"'People see what they're expecting to see, mostly...'"
-SM Stirling, The Sunrise Lands (New York, 2008), Chapter Fifteen, p. 352.
James Blish adapted Star Trek. People assumed that he wrote the TV series. One person kept saying that he had done so even though I contradicted her several times. Another guy said that he saw Blish's name in the credits at the end of an episode.
None of the POTA (Planet Of The Apes) films was called Return To..., yet a new POTA film was referred to as this. The title was then given to an animated series about a first visit.
I expect we can all cite examples of people seeing what they expect. Some of Poul Anderson's characters see an alien and immediately compare it with some Terrestrial animal even though, on closer inspection, the resemblance is not really there.
3 comments:
Paul:
A "people see what they expect to see" reference I find particularly amusing, given that you mentioned *Star Trek*, is that one episode of the original *Mission: Impossible* series included disguise artist Paris using that phrase — and Paris was played by Leonard Nimoy.
My first exposure to James Blish's writing was when an aunt gave me one of his *Trek* adaptations, the seventh collection.

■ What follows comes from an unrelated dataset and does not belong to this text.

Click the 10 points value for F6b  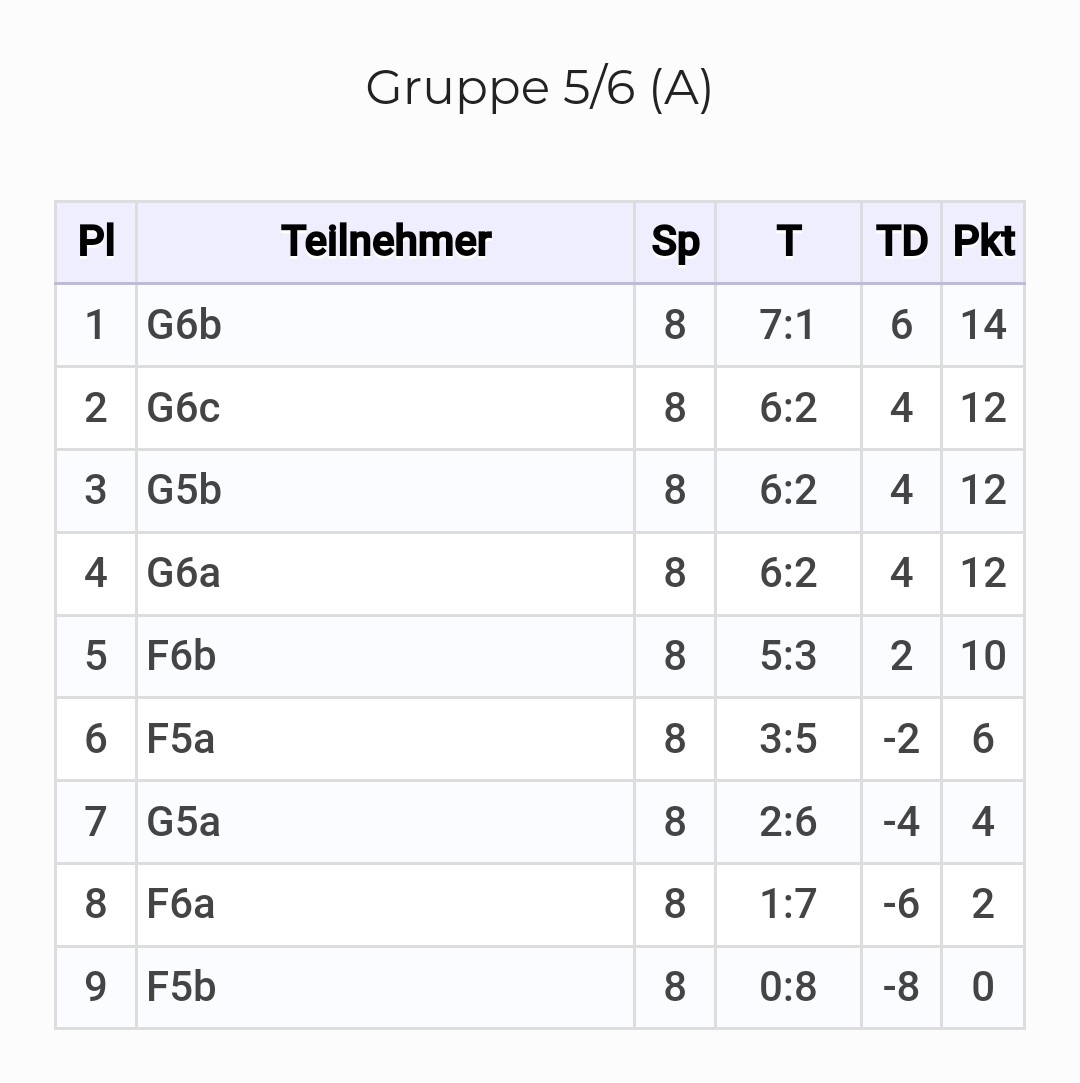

I was thirteen or so, and had never yet watched an ENTIRE episode of the series, which had ceased original broadcast about two years before. (I vividly remember seeing PARTS of three episodes while visiting other family, because one of my uncles was a fan.)
Kaor, Paul!
Yes, I have to admit I've often seen only what I expected to see. Which is rather lazy of me, when I should be more CONSCIOUSLY alert to or aware of what is around me.

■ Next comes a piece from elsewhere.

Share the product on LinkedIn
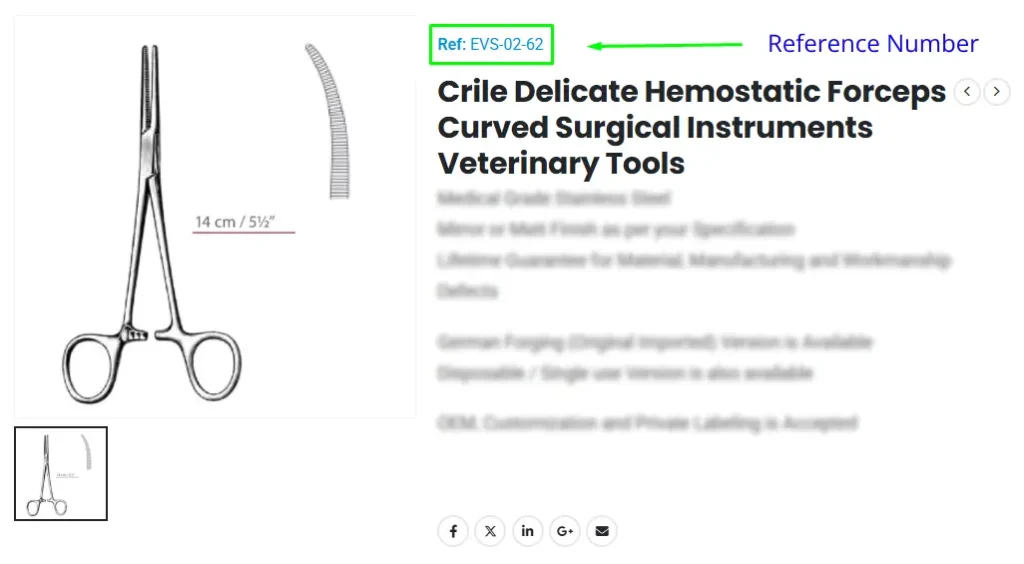[527, 531]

Not only do human characters in the works of Anderson found resemblances to terrestrial animals (or humans, for that matter) attributed to non human rational beings which were not truly applicable to them, but aliens have sometimes done the same. A Merseian in "Day Of Burning", on seeing David Falkayn, thought him a dirty caricature of Merseiankind. I remember this Merseian preferring Adzel, because he was "honestly weird."
Sean
So to the Mersian, a human fell into the "uncanny valley".